**Aim of the exercise**
Each line in the records below, from the one that contains "The width and height of the screenshot is (1105, 585)." to the one that contains "You are a computer-use agent. Viewport: 1568px", should be reproduced exactly, the first and last included.

**Saved entries**
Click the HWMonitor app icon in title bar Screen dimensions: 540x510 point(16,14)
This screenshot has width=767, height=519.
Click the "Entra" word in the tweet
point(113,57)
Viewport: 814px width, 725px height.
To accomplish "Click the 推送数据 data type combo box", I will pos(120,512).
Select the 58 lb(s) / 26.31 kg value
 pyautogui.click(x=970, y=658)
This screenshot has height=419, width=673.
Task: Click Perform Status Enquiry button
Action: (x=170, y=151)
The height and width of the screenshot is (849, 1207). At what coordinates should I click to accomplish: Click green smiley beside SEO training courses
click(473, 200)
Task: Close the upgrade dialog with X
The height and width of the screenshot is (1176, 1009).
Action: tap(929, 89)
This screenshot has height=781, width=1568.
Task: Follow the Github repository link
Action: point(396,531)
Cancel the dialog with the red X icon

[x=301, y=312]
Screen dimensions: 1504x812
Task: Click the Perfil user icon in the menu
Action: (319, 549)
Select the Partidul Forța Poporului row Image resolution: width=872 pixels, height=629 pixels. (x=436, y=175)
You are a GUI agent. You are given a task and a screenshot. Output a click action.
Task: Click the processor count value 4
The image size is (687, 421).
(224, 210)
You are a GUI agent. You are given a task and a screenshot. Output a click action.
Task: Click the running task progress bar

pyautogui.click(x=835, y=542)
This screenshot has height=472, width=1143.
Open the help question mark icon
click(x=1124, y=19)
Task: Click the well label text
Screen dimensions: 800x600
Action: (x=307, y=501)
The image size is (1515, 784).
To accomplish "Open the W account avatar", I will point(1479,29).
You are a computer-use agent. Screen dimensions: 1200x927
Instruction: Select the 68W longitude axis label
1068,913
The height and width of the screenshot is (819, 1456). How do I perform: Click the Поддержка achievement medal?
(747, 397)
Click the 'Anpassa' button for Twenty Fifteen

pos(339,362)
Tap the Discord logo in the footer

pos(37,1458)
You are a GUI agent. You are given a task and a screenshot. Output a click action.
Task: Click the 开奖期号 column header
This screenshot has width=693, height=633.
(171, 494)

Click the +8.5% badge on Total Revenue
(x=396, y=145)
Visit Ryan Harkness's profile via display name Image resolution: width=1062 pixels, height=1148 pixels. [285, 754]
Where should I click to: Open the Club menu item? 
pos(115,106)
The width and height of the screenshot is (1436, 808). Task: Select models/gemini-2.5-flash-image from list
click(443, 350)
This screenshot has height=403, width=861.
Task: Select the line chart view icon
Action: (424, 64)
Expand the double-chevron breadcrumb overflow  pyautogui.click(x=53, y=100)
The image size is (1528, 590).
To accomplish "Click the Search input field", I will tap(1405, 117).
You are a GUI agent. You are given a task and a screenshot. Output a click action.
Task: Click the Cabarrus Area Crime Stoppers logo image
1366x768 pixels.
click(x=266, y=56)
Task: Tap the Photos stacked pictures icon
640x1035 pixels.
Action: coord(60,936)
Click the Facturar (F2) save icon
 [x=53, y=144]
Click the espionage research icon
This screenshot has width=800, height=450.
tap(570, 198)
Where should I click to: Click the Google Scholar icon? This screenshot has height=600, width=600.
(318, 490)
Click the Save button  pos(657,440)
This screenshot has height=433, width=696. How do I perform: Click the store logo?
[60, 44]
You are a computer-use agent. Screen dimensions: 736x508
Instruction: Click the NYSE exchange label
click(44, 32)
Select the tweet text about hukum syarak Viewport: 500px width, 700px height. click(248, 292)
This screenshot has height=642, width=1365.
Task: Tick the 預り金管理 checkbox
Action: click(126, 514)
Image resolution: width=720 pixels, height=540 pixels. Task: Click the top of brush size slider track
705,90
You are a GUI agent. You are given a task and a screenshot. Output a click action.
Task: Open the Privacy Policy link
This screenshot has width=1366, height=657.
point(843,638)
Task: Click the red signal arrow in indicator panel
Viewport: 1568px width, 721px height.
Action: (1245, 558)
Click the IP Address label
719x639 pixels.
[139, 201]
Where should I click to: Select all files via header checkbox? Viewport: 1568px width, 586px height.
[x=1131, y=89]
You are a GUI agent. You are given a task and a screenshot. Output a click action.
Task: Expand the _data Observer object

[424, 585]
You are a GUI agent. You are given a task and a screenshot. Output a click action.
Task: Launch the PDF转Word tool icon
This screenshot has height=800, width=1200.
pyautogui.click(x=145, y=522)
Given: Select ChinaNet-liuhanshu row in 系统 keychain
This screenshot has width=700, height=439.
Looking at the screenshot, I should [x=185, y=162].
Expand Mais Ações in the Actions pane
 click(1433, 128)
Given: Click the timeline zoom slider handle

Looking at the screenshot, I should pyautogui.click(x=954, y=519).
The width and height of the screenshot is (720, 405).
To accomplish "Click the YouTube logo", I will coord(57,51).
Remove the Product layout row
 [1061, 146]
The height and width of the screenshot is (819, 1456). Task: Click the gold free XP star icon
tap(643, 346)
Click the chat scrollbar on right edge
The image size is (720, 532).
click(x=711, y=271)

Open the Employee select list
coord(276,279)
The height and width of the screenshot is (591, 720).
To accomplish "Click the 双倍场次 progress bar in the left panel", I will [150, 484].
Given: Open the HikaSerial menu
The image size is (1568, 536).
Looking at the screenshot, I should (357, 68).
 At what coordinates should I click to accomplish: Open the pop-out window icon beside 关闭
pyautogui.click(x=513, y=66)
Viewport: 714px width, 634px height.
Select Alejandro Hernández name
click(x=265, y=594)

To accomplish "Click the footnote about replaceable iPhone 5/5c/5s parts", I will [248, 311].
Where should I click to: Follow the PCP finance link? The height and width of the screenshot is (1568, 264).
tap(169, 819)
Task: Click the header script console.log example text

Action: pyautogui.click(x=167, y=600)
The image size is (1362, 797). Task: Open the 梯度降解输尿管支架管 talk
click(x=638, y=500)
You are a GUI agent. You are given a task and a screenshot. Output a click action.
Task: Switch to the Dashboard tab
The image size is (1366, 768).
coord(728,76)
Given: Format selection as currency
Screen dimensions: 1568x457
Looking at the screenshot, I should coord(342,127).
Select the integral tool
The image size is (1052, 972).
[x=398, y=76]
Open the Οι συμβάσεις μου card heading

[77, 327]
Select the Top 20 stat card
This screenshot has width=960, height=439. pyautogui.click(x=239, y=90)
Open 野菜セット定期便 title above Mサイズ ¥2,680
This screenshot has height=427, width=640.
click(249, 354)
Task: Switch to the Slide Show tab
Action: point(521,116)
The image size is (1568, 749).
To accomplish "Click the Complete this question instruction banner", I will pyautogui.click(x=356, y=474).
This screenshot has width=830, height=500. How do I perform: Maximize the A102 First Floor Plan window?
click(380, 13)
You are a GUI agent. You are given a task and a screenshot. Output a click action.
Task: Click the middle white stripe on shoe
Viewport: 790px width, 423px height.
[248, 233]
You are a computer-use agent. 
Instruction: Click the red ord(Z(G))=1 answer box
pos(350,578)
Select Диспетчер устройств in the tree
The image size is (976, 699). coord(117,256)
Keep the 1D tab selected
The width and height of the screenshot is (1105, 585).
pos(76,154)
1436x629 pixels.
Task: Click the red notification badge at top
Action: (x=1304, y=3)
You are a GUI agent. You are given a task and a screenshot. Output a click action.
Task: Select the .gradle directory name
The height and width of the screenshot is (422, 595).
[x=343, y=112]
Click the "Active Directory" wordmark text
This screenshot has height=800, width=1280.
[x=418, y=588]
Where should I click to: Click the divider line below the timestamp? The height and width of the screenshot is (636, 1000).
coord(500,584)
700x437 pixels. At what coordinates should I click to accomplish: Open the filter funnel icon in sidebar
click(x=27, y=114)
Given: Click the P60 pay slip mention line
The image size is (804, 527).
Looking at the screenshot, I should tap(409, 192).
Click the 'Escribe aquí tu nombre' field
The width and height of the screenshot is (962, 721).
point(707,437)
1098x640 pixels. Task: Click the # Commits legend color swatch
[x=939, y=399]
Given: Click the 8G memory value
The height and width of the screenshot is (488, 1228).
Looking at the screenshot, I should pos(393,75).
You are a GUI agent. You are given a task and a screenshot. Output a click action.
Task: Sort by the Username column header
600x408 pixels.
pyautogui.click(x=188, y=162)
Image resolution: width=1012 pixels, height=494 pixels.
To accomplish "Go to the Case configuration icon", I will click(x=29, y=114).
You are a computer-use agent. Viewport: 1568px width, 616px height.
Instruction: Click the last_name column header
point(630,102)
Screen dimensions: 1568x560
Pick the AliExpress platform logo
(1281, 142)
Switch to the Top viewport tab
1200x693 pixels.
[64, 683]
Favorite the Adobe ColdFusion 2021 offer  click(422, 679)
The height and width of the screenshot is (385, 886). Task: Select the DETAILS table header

**Answer space**
The width and height of the screenshot is (1105, 585).
pos(76,154)
1436x629 pixels.
Task: Click the red notification badge at top
Action: (x=1304, y=3)
You are a GUI agent. You are given a task and a screenshot. Output a click action.
Task: Select the .gradle directory name
The height and width of the screenshot is (422, 595).
[x=343, y=112]
Click the "Active Directory" wordmark text
This screenshot has height=800, width=1280.
[x=418, y=588]
Where should I click to: Click the divider line below the timestamp? The height and width of the screenshot is (636, 1000).
coord(500,584)
700x437 pixels. At what coordinates should I click to accomplish: Open the filter funnel icon in sidebar
click(x=27, y=114)
Given: Click the P60 pay slip mention line
The image size is (804, 527).
Looking at the screenshot, I should tap(409, 192).
Click the 'Escribe aquí tu nombre' field
The width and height of the screenshot is (962, 721).
point(707,437)
1098x640 pixels. Task: Click the # Commits legend color swatch
[x=939, y=399]
Given: Click the 8G memory value
The height and width of the screenshot is (488, 1228).
Looking at the screenshot, I should pos(393,75).
You are a GUI agent. You are given a task and a screenshot. Output a click action.
Task: Sort by the Username column header
600x408 pixels.
pyautogui.click(x=188, y=162)
Image resolution: width=1012 pixels, height=494 pixels.
To accomplish "Go to the Case configuration icon", I will click(x=29, y=114).
You are a computer-use agent. Viewport: 1568px width, 616px height.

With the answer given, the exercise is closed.